La palabra Trainspotting hace referencia a un oficio muy británico consistente en apuntar los trenes que pasan por una estación. Esta actividad tan aparentemente monótona e inútil constituye toda una «modus vivendi» para quien la realiza. Lo mismo ocurre con los heroinómanos. La despreocupada vida del yonqui consiste casi exclusivamente en una sucesión de «chutes» tan sólo interrumpida por las inaguantables resacas, que suelen culminar en un nuevo «mono». En contraste con la sociedad consumista, cuyos individuos aspiran a tener de todo, a poseer cuantas más cosas mejor, al yonqui una única cosa le preocupa: asegurarse, como sea, la siguiente dosis. Esto le convierte casi en un ser -digamos- especial y, por tanto, en peligro de extinción. De ahí la conveniencia de retratarlos con rigor, sin complacencia, sí, pero sin tremendismo, algo que el cine ha logrado en muy pocas ocasiones.
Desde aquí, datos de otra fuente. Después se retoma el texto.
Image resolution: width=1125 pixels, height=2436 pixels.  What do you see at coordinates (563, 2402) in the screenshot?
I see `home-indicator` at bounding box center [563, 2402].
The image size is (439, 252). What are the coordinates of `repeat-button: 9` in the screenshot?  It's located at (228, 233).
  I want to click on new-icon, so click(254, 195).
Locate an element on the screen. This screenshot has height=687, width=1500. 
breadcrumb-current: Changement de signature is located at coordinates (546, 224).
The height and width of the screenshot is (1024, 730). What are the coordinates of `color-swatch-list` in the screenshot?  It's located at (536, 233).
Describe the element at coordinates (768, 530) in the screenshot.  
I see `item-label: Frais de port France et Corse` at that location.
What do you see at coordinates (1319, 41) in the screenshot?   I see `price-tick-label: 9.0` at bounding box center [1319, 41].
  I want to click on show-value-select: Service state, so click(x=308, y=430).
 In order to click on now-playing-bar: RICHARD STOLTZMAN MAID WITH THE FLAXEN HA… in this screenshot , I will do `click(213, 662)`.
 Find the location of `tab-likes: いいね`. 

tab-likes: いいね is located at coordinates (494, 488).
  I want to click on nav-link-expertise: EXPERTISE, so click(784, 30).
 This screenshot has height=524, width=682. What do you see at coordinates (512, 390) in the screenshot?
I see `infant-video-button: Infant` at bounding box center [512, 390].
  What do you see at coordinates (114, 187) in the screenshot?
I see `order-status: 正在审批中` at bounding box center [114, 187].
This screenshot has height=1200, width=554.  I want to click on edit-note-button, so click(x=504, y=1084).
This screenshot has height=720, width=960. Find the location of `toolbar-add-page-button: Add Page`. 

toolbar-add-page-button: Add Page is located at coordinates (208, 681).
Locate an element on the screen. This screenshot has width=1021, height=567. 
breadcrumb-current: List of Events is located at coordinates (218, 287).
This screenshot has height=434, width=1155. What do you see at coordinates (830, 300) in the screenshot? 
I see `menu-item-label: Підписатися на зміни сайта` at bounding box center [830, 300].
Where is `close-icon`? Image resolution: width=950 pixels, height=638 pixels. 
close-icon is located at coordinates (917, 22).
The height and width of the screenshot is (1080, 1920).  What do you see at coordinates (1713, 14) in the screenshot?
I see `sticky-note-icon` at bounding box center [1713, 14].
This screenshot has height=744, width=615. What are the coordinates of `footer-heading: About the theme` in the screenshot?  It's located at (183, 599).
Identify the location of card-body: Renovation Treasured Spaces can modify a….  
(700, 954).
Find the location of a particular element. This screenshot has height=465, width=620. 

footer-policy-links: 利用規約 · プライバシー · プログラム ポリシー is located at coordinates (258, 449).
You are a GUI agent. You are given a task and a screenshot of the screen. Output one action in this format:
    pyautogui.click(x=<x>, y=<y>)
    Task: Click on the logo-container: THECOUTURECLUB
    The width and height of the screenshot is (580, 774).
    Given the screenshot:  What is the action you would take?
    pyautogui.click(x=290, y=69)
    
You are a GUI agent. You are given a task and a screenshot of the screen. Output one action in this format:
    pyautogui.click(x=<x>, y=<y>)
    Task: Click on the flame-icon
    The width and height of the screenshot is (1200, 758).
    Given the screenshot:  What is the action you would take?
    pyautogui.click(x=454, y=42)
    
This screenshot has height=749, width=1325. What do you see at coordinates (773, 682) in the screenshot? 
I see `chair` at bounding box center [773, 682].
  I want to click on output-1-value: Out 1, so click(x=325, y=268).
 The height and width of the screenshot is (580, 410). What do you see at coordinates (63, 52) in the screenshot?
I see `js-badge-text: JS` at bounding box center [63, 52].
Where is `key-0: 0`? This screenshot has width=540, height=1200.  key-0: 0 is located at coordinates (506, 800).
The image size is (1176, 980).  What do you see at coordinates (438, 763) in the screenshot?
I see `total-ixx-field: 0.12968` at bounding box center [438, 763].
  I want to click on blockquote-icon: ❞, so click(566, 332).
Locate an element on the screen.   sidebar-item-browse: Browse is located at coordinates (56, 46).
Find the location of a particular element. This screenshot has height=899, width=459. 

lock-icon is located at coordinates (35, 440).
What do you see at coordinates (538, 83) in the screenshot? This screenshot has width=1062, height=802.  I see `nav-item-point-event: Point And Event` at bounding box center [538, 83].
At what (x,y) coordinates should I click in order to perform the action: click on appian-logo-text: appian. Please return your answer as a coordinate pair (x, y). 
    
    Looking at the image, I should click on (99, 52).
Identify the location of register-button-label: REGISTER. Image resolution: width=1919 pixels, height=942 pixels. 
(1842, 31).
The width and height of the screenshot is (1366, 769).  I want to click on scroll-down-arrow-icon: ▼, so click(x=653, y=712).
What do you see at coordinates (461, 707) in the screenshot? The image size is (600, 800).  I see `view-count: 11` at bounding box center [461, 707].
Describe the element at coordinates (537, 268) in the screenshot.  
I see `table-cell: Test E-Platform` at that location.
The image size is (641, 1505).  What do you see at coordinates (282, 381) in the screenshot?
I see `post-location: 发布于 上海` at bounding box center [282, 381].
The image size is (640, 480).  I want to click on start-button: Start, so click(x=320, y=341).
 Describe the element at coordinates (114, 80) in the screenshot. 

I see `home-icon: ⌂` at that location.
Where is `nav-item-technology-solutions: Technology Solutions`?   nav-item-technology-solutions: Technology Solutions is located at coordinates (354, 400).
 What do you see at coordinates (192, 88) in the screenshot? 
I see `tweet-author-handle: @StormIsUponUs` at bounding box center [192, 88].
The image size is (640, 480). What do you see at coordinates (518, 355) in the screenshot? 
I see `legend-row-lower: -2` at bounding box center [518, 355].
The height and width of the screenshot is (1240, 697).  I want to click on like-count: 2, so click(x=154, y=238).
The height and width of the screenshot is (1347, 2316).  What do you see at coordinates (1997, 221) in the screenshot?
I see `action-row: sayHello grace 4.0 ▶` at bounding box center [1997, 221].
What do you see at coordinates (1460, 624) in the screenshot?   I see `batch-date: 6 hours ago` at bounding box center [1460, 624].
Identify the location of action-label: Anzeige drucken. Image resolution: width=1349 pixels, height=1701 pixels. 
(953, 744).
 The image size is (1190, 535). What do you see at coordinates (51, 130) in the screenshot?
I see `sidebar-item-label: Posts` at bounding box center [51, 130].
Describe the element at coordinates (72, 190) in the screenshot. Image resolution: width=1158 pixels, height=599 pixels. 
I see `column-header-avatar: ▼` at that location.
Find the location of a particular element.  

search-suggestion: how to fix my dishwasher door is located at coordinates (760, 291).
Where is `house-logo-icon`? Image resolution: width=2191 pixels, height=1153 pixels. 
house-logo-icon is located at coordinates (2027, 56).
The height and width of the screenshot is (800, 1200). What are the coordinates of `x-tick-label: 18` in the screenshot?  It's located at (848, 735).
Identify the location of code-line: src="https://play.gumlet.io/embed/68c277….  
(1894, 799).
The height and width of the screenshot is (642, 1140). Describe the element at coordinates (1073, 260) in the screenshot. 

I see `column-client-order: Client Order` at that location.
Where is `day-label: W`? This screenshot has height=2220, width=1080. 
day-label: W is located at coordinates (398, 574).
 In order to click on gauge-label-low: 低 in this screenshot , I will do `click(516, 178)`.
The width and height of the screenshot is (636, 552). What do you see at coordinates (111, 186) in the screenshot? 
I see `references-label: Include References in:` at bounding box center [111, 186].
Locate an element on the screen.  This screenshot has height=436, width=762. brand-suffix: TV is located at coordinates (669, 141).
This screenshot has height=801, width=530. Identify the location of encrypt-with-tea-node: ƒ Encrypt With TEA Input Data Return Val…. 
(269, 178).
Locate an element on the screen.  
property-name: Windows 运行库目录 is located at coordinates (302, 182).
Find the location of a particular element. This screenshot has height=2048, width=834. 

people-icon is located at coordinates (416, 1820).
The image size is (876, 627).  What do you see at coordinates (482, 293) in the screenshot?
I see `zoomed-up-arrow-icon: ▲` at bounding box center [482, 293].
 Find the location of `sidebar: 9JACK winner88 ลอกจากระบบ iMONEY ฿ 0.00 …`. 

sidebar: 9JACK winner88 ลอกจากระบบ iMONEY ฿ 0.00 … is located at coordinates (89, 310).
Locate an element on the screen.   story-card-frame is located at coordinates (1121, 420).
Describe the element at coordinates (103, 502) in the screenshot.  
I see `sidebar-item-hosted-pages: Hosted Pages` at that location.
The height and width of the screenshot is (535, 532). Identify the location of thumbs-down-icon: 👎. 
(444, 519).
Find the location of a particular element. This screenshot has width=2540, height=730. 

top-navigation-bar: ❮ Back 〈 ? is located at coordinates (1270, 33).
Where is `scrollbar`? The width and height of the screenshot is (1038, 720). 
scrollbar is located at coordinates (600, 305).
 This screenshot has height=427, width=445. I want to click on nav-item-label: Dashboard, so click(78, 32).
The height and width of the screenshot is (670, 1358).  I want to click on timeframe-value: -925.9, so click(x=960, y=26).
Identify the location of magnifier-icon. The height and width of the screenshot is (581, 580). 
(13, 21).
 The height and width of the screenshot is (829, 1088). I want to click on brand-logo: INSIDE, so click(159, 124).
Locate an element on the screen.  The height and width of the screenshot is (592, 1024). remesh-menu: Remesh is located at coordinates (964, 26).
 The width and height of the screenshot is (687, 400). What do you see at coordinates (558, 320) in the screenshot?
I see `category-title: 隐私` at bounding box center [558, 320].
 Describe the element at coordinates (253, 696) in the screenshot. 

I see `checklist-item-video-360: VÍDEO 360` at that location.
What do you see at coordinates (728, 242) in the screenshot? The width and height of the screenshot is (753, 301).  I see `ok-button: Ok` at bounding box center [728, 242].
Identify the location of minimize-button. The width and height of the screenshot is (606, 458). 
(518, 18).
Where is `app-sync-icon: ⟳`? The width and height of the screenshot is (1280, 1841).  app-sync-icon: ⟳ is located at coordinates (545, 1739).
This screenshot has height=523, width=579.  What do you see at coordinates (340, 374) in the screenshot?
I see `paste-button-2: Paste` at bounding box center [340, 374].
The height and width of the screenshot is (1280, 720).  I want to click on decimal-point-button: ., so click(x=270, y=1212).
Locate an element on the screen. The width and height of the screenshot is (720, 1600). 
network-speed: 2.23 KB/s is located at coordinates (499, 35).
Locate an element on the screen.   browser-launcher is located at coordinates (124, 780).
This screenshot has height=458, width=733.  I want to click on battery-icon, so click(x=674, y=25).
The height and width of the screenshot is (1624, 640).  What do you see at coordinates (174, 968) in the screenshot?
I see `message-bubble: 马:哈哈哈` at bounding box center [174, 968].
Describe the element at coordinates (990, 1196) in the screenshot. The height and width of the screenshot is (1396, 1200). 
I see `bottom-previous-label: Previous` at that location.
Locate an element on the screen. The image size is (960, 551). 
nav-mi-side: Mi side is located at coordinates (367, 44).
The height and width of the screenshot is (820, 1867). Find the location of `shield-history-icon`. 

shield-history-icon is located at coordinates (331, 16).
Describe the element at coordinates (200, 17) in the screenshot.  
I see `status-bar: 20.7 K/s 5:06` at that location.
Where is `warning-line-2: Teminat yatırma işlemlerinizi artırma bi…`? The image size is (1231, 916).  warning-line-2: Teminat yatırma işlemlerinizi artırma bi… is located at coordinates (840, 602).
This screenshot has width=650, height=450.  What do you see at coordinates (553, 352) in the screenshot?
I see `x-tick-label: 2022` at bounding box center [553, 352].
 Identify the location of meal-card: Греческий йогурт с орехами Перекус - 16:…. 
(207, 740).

Y es precisamente aquí donde Trainspotting gana la partida a anteriores experimentos, todavía recientes (véase El pico e incluso Kids), sobre el mundo de la adicción combinado con el retrato generacional.
Muchos han querido comparar esta película con la archipopular Pulp Fiction. Puede que como fenómeno de masas y desde un punto de vista superficial tengan cierta similitud pero existen diferencias más que evidentes (aparte, claro está, del argumento). En primer lugar, mientras el film de Tarantino, pese a su carácter transgresor, bebe directamente de las fuentes del cine clásico americano (su referente más próximo sería Don Siegel) y del cómic, Trainspotting, cuya base literaria (la novela homónima de Irvine Welsh) Danny Boyle no duda en reinterpretar o, mejor dicho, corromper, es un más que interesante intento (desde luego, mucho más que Romeo+Julieta) de integrar el lenguaje video-clip en el lenguaje puramente cinematográfico. De ahí que el calculado efectismo de las imágenes cobre una importancia vital a la hora de describir el desmadrado periplo vital de los personajes. En este aspecto, yo destacaría el uso que Danny Boyle hace del gran angular (nada novedoso, por cierto, si tenemos en cuenta La naranja mecánica, de Kubrick, película a la que Trainspotting rinde un nada disimulado homenaje). Mientras que en el cine de Welles este se usaba con funciones narrativas (la profundidad de campo, que permitía situar a varios personajes, en distintos planos, simultáneamente en la misma secuencia) aquí tiene una función puramente estética (el llamado efecto «mirilla»).
En cuanto al contenido, existen más diferencias respecto a Pulp Fiction: el distinto estrato social en que se desenvuelven los personajes, la distinta percepción del humor (negro en ambos casos, pero más escatológico en Trainspotting), la distinta estructura del guión, así como las inevitables diferencias «culturales» entre el cine americano y el británico, pese a que este último haya roto definitivamente con Europa, creando su propia industria e incluso su propia constelación de estrellas (entre las que se augura un lugar destacado al protagonista de Trainspotting, el escocés Ewan McGregor). De todos modos, a ambas películas les corresponde el mérito de haber roto con la apatía reinante en el panorama cinematográfico de fin de siglo, sabiendo combinar calidad y entretenimiento, sin renunciar al universal espíritu transgresor, común denominador de la nueva generación de directores.